Globally, North Carolina has the third highest euthanasia rate in the country, according to Graves. Wilkes County in the northwest of the state has the highest euthanasia rate in North Carolina.
Nearly 28,790 dogs and cats were killed in animal shelters across North Carolina last year, according to the nonprofit’s Community Dashboard. The group hopes to make North Carolina a kill-free state by 2025.
Mecklenburg Animal Care and Control has been sending adoption and placement applications since last fall and hasn’t had the space it needed for incoming dogs, according to official statements in recent months.
A tracker at the shelter’s site has been indicating since at least April that they have 0-10 kennels available for incoming dogs. When the shelter is “good,” it has more than 35 kennels, the tracker says.
The Charlotte Observer contacted the City of Charlotte to ask what they planned to do about the capacity issues. They responded by email to say that CMPD is working to fill vacancies, and from FY19-FY22, $9 million has been allocated to upgrade the shelter.
A national housing problem
In January, the Best Friends Animal Society warned of “a national animal shelter crisis.” After an analysis of shelter data, he said about 100,000 more dogs and cats in U.S. shelters are awaiting adoption than this time last year due to issues caused by the pandemic.
After evaluating 150 shelters, the company said 88% were understaffed.
“Admissions have increased and adoptions have decreased at shelters, contributing to a difficult environment to save lives,” Julie Castle, CEO of Best Friends Animal Society, said in a press release about the statistics. “Adopting a pet can help ease the stress that shelters are going through, so if you can, I urge you to adopt now.”
Graves said Charlotte was put up with “an imperfect storm” with the outbreak of panleukopenia, a few large dog admissions and lawsuits.
Knicely also mentioned that court is a big deal for the shelter.
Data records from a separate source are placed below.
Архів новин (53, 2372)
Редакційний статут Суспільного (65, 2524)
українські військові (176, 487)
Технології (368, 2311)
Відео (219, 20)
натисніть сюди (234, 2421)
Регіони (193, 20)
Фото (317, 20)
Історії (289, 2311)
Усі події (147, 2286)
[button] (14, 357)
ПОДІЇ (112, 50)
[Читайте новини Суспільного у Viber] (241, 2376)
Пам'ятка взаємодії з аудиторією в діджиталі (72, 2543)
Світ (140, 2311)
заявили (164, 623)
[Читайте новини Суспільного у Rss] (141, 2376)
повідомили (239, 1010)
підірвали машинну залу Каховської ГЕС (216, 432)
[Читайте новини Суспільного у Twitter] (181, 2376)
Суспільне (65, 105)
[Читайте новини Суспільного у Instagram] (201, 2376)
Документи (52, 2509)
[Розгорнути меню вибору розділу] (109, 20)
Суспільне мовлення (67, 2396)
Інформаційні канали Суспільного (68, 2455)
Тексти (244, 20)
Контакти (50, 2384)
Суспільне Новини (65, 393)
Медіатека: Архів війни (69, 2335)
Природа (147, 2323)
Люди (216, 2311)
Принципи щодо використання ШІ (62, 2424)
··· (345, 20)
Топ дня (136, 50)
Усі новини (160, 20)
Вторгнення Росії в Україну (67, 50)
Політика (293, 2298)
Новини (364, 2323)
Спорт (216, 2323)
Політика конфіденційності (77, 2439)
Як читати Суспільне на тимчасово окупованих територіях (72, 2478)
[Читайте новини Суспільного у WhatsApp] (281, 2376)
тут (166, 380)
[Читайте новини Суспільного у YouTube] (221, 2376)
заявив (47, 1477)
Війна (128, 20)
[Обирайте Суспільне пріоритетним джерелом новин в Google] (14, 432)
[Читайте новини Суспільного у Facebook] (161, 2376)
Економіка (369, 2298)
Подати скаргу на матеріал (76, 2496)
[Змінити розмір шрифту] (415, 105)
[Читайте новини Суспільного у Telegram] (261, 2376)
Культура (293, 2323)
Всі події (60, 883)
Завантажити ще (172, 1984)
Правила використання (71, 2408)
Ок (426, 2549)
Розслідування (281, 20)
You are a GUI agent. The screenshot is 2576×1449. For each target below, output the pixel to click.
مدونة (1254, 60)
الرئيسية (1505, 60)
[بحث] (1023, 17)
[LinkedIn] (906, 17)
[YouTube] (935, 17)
While cases of abuse, neglect or other cases of animal cruelty are being tried, Animal Care and Control is responsible for keeping dogs as evidence, and these cannot be adopted. About 46 kennels are busy with this, and the backlog in North Carolina court cases is severely affecting their capacity, she said.
People also don’t always know to check with the shelter for their lost pets, she says. She encourages that as soon as someone realizes their pet is missing, they call the shelter and that pet owners implant a microchip so animal control can return their pets immediately without them coming to the shelter. and do take a kennel.
Since 2019, the population of the Charlotte metro area has grown exponentially, Knicely said in a presentation about the shelter. Which means that the number of pets has also increased in the community. Inevitably, this also means the number of stray or lost animals entering the shelter will likely increase with population growth, she said.